In the late 1700’s, British soldiers adopted the French requirement to have facial hair styled in a way that reflected their station and the type of soldier they were. For example, "sappers" were required to wear a full beard; "grenadiers" wore bushy, large moustaches. Infantry wore a goatee to keep their moustache company. Facial hair was seen as a symbol of aggression and virility; in India and Arab nations, a bare face was perceived as being weak and juvenile. For a long time, British soldiers rejected the notion, but in time they too adopted it.
In 1854, the East India Company’s Bombay Army made the moustache a compulsory feature for its troops. It was also adopted by soldiers fighting in the Crimean War, and many opulent moustache styles were worn.
Between 1860 and 1916, British Army uniform regulations stipulated very clearly that each and every soldier should wear a moustache. According to regulations, a soldier must keep the hair on his head short and trimmed neatly; he must shave the chin and under the lower lip, but must not shave the upper lip.

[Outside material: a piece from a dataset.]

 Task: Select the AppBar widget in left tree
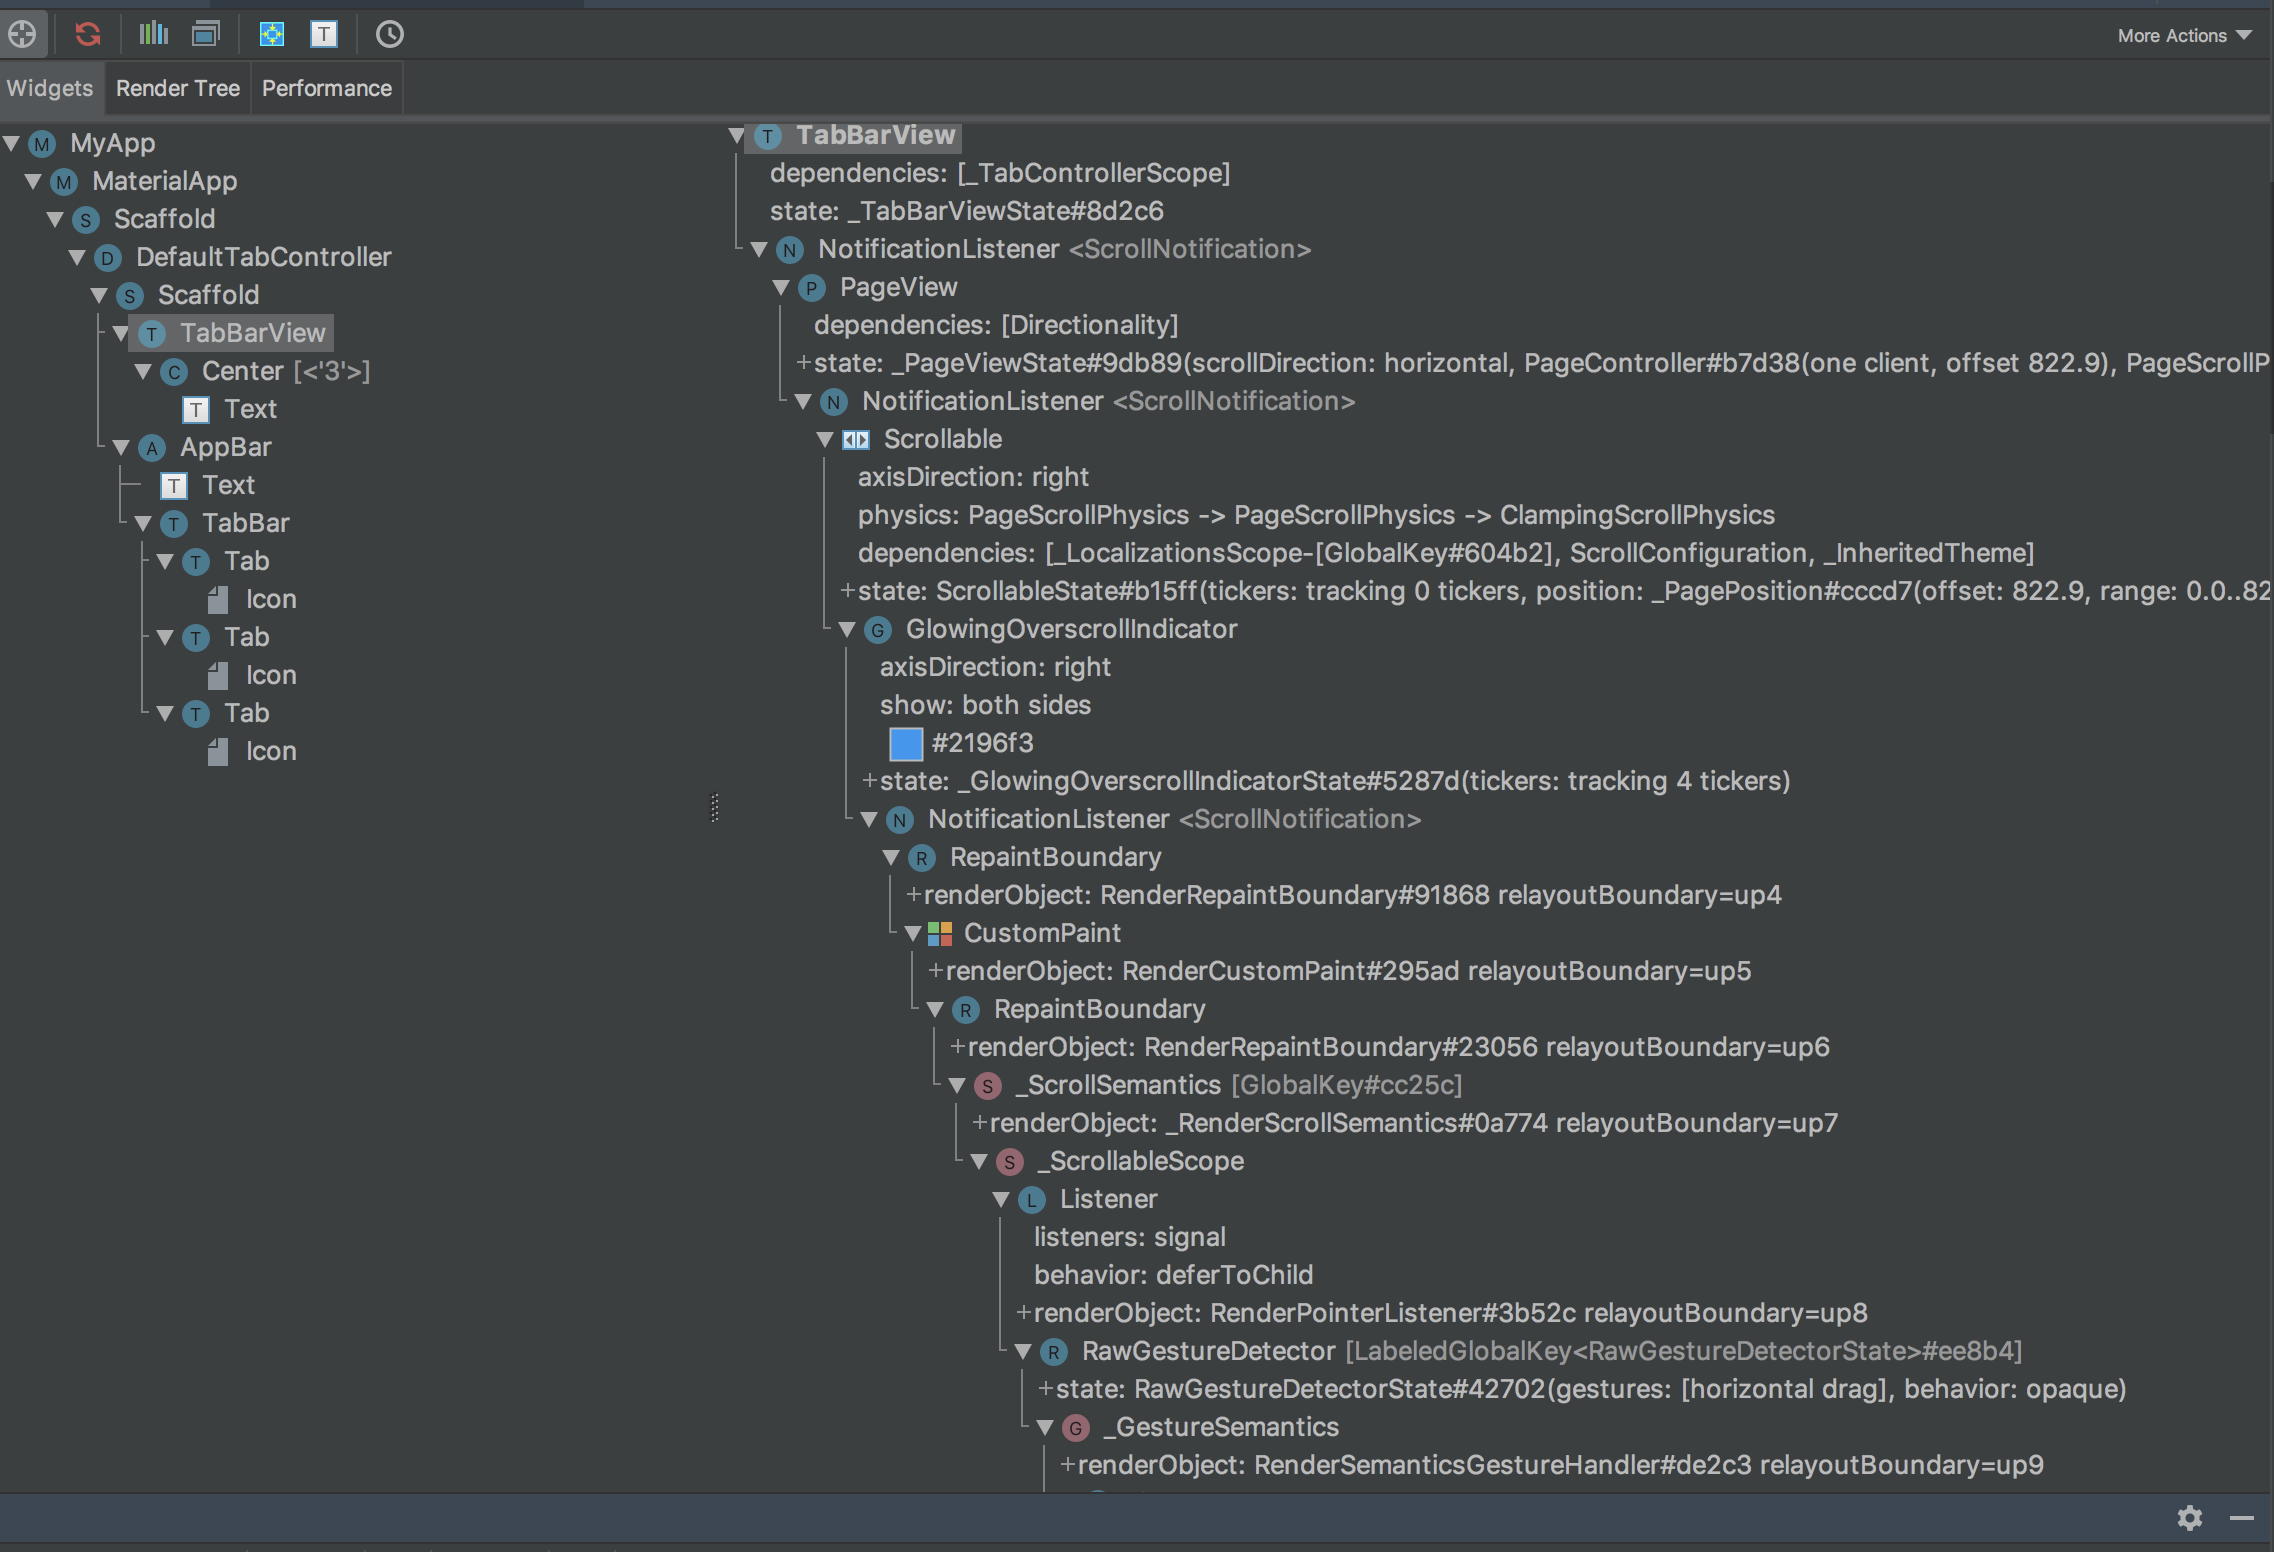[x=225, y=447]
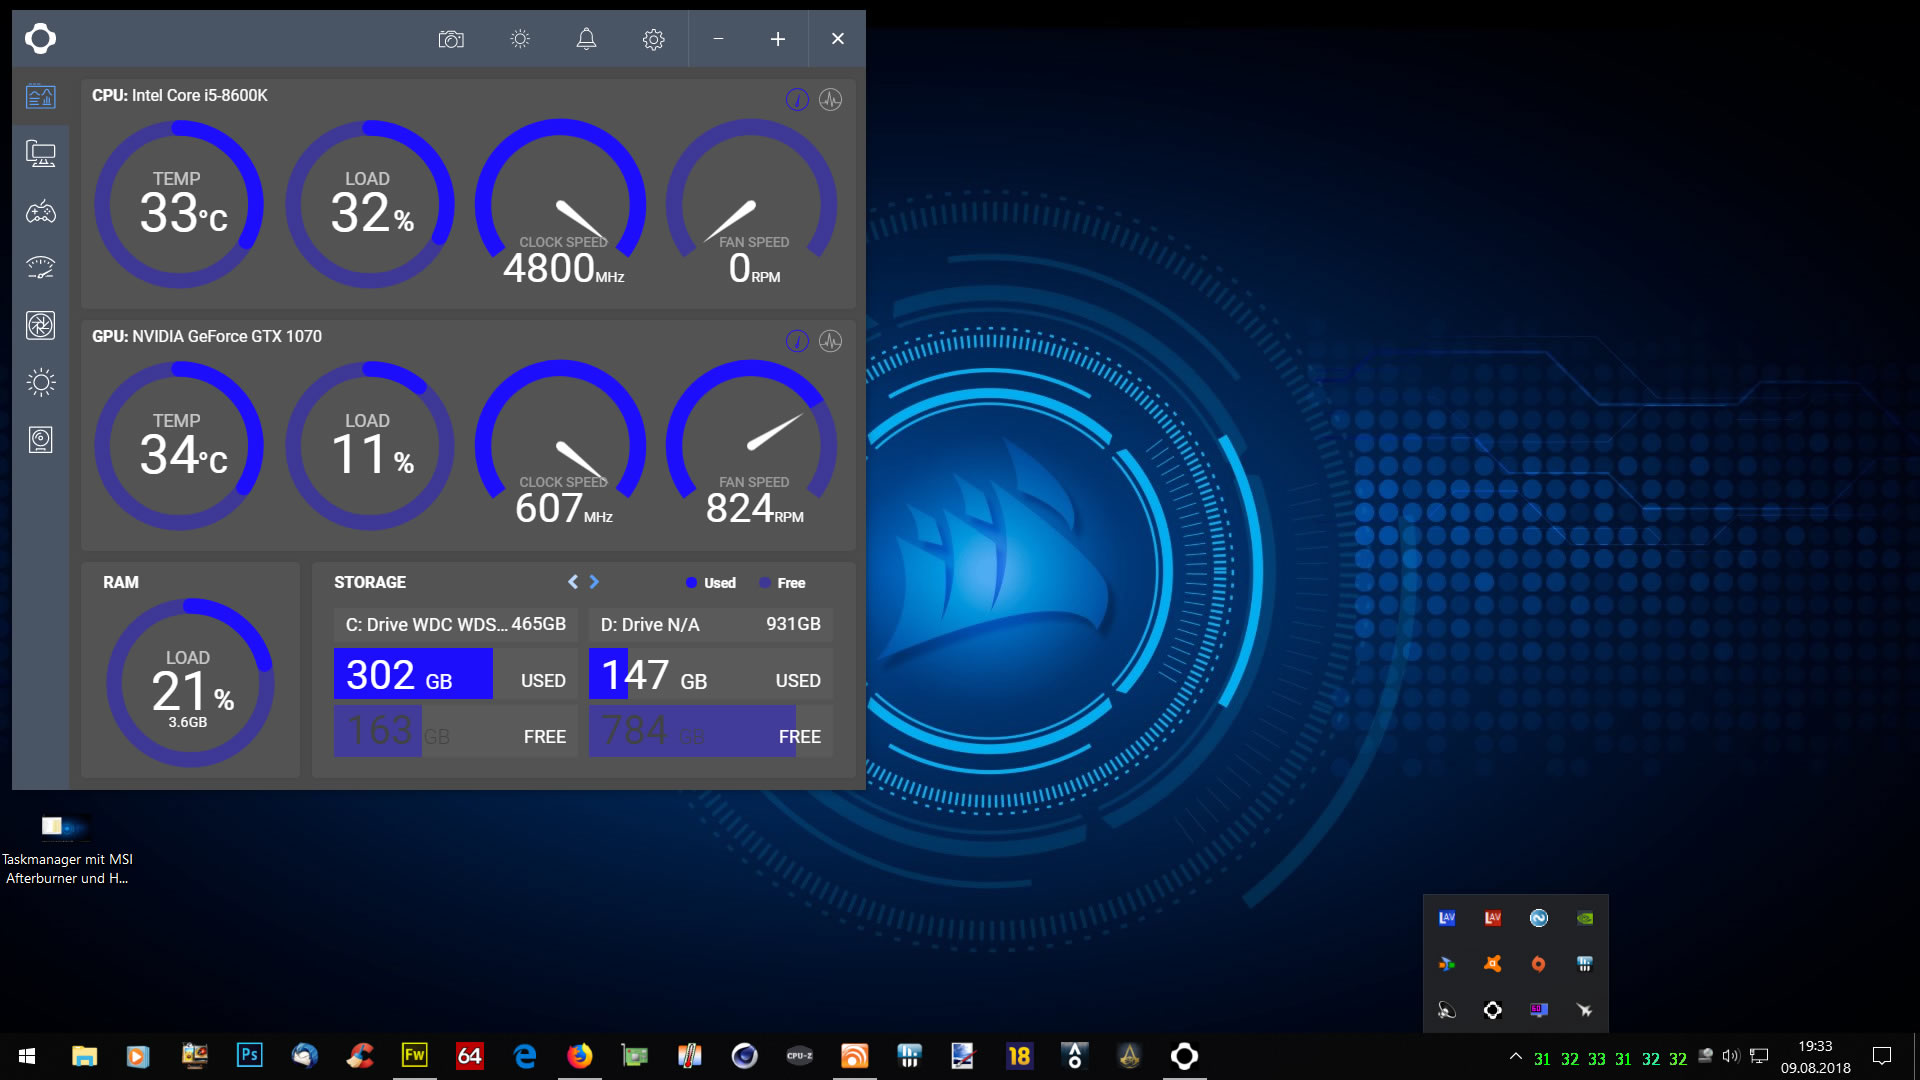Open the fan control sidebar icon
The height and width of the screenshot is (1080, 1920).
point(40,325)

To shave the upper lip was considered to be breaching discipline, and one could even be imprisoned for what seems like a trivial concern.
It wasn’t until 1916 and World War I that the regulation was dropped; many men again became clean shaven, and in part this was because moustaches impeded the seal on the gas masks which soldiers of the time were required to wear. Perhaps if they had a Milkman Mo Stick, they could keep those hairs in check.
Even today, there are regulations in the army regarding the wearing of a moustache. It must not extend beyond the upper lip. Members of the French Foreign Legion are expected to wear a full beard. British soldiers, particularly those fighting in Islamic nations where facial hair remains a symbol of power and authority, often still choose to grow a mo.